* **GIVEN PASSAGE**

>> START

# what boat ramps are there that you dont have to pay to use?



## matthewy8 (Feb 5, 2008)

what boat ramps are there in the GB and Pcola area that you dont have to pay to use???


----------



## Fish on! (Apr 20, 2008)

There is one if you go southdown Navy blvd and turn right onto sunset and cross the bridge you will see it on the right, right below. Its not a bad place.

Also you can use the one thats on the Pensacola side of the three mile bridge depending on boat size... that one is a little rough to use with a large boat 

Im sure there is more but my grandpa is retired military so we almost always use the one on the base


----------



## rocklobster (Oct 1, 2007)

Depending on the size of your boat, there are three in GB. One is on the south end, west side of the 3 mile bridge. One is Oriole Beach, going down 98 heading east, turn right at Barnhills, go to the stop sign, turn left, then the next right. Can't miss it. It's wide enough, but you have to watch the tides as it does get shallow at low. The third is off or Redfish Drive, but it really would only work with jon boats or jet skis. There is sort of one on P'cola beach. It is o.k. for small craft like Redfish Drive, but it is shallow.

>> END

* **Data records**
>> START

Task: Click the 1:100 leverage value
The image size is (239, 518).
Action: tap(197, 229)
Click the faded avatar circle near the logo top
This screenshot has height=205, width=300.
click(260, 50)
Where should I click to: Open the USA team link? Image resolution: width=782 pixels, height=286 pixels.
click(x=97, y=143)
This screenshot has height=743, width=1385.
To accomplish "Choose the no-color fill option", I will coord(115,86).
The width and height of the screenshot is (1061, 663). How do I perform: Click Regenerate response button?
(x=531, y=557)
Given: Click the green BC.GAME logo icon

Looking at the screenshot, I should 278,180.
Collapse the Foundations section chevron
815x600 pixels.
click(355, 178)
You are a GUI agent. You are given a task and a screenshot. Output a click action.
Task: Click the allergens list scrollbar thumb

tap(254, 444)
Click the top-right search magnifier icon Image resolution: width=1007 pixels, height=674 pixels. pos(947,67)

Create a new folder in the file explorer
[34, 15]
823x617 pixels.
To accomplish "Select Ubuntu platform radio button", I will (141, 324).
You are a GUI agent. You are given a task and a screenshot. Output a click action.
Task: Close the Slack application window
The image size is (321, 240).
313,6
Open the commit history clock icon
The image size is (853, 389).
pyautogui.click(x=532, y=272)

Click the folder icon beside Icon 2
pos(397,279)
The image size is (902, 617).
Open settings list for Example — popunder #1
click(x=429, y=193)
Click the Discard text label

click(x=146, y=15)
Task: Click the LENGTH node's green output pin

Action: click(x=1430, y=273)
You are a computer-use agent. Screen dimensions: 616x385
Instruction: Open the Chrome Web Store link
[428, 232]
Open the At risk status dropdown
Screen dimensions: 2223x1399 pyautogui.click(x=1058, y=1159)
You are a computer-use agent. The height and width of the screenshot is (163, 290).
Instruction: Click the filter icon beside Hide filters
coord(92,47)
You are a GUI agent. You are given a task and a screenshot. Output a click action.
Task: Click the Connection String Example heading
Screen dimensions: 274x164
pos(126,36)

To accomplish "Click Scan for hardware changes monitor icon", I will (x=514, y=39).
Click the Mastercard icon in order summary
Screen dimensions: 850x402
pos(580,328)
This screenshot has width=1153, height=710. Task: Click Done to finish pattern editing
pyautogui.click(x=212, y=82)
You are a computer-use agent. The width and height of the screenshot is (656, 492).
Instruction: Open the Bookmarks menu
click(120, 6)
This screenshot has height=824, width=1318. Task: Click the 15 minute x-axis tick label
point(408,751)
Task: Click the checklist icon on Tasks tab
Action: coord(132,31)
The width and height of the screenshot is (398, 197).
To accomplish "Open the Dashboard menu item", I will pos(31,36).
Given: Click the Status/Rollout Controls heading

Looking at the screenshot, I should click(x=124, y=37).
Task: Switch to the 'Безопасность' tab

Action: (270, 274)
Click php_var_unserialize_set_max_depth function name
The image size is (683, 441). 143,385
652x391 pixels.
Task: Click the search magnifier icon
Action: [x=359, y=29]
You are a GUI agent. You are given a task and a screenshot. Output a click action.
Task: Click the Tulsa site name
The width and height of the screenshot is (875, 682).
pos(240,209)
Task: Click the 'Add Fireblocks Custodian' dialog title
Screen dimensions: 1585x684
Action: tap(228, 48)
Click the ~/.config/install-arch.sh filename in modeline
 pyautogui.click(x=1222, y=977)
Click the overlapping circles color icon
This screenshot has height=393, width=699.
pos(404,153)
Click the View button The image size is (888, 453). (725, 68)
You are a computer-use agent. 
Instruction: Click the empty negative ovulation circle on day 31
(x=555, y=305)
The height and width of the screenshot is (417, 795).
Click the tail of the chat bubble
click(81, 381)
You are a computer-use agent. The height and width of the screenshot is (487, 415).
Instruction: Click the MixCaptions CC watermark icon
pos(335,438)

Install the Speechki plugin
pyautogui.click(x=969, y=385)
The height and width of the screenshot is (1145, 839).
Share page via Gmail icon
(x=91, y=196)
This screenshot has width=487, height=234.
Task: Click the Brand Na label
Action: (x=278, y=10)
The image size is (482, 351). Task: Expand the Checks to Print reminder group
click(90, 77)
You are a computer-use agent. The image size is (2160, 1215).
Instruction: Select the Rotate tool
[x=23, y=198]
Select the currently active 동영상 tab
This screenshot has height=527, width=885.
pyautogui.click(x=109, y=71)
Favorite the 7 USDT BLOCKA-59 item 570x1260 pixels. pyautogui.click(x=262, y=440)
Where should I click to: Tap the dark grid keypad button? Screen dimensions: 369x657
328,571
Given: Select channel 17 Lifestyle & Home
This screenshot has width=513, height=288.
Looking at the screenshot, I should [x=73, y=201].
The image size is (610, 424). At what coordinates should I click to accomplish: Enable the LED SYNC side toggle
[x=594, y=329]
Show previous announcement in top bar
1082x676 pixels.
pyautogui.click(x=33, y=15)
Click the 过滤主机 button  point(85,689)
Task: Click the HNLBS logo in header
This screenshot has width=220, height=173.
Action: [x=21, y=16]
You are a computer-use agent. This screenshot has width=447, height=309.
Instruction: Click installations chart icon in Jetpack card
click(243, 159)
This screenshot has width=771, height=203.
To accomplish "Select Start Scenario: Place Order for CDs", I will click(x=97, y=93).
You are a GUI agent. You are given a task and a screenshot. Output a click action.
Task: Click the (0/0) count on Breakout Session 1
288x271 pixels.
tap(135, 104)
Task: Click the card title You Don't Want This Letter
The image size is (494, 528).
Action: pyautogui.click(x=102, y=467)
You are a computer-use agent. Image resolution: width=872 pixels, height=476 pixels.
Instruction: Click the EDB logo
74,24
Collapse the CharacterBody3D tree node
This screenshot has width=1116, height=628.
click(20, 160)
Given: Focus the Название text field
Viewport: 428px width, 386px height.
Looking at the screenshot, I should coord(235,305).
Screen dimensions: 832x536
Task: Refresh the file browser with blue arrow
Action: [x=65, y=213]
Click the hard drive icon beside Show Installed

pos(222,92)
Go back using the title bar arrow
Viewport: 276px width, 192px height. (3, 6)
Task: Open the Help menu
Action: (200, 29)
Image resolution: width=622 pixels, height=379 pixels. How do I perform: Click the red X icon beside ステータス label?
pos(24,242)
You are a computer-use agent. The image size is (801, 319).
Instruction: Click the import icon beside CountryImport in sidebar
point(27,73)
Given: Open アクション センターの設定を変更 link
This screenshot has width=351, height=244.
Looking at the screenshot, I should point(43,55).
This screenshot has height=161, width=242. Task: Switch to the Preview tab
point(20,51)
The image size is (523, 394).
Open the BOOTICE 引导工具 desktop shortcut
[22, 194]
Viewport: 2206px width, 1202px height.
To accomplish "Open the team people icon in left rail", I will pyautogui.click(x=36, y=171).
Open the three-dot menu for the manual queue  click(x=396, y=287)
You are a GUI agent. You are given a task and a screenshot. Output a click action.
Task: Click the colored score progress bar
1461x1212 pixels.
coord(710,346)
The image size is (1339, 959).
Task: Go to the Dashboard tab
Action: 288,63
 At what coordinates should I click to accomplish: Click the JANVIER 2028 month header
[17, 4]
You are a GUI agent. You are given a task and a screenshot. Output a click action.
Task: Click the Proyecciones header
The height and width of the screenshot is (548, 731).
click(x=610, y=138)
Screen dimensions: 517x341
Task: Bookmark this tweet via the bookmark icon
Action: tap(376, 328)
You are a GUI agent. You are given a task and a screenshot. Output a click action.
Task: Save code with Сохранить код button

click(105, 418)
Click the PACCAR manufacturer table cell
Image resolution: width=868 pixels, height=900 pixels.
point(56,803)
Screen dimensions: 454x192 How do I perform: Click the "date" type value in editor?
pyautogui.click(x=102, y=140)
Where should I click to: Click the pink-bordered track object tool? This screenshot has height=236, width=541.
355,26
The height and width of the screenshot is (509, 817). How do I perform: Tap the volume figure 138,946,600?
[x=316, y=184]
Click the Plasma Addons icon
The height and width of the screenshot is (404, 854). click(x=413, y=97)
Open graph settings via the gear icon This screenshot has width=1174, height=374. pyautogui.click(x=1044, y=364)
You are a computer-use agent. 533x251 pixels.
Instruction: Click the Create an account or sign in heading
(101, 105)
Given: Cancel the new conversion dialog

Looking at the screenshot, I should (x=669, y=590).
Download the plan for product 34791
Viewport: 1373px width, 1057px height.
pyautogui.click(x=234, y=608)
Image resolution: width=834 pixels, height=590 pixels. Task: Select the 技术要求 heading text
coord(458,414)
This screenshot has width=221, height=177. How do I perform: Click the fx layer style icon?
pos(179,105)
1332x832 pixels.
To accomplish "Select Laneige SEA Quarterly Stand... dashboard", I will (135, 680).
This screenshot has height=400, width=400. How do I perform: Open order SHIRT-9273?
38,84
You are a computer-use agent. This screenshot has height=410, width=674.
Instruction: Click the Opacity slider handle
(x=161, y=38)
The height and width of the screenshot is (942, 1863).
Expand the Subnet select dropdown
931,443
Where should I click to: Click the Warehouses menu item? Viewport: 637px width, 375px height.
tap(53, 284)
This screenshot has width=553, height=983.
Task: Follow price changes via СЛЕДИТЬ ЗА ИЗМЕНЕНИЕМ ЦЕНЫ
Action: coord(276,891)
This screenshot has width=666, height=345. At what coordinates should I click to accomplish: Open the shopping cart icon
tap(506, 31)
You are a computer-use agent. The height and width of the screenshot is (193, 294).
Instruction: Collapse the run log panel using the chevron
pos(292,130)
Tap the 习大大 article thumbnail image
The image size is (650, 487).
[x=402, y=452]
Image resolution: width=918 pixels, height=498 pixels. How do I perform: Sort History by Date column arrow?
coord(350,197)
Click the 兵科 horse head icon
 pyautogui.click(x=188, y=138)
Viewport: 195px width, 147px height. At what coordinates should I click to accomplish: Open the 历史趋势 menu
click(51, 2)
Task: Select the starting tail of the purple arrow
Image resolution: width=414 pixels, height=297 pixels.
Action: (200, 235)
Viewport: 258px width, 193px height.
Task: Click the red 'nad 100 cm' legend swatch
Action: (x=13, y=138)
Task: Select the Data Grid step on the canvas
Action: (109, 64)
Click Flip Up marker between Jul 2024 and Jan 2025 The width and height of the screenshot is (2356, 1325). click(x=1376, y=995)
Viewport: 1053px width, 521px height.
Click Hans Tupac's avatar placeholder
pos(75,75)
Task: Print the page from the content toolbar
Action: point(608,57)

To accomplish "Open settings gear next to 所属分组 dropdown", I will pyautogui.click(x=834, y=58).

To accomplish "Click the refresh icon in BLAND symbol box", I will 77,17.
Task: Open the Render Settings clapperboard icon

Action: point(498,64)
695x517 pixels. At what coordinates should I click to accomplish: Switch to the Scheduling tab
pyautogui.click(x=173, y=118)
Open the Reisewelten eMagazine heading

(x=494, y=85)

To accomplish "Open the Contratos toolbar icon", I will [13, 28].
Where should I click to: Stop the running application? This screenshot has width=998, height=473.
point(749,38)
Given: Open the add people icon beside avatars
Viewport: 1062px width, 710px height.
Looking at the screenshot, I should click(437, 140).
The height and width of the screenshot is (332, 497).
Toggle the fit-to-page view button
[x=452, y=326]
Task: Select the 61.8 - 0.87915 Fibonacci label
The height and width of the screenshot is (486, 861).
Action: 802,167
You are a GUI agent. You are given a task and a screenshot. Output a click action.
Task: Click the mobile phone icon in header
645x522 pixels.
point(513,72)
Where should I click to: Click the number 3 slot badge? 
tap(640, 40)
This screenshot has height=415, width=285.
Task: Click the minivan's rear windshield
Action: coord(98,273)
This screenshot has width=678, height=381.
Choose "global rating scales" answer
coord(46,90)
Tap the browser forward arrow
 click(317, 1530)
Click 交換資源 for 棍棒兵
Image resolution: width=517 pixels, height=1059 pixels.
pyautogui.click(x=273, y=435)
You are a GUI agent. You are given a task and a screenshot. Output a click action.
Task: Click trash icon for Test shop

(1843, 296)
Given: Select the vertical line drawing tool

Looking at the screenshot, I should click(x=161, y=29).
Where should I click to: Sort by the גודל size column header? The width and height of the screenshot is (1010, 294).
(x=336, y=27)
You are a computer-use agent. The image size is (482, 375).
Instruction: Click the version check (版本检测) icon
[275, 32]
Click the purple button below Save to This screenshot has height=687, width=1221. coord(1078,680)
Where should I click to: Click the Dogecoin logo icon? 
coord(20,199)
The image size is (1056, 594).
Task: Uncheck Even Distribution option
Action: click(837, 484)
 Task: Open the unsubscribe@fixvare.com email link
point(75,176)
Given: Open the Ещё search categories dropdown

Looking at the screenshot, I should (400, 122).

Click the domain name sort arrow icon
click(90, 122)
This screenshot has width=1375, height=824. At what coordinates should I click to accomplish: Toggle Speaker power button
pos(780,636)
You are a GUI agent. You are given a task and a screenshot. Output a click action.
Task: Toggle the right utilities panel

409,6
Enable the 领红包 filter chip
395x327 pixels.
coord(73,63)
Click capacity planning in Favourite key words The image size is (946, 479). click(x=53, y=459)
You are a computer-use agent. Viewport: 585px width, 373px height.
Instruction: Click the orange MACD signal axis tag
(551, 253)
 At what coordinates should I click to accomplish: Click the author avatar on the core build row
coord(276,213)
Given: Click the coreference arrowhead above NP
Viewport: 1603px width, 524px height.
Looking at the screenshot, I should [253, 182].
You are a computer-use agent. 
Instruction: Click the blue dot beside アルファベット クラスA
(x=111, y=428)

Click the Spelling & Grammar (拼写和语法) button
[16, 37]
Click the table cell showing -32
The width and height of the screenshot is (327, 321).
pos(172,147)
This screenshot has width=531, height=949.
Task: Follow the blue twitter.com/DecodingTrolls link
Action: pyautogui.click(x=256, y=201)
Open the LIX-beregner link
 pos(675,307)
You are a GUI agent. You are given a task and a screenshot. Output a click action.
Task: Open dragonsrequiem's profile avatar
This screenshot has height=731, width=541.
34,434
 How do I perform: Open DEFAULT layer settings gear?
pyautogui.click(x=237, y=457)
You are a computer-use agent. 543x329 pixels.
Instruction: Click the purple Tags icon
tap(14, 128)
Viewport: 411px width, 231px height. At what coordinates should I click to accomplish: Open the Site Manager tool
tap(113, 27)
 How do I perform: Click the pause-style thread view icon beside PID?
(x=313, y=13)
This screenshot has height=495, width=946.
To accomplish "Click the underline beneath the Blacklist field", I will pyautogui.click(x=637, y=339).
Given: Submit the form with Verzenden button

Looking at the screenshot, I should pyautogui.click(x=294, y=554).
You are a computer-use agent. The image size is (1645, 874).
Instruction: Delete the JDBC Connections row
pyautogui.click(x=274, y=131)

>> END

Print the stretch of the boat ramp thread above from "## Fish on!" through "a bad place.".

* **REPLY TO THE TASK**
## Fish on! (Apr 20, 2008)

There is one if you go southdown Navy blvd and turn right onto sunset and cross the bridge you will see it on the right, right below. Its not a bad place.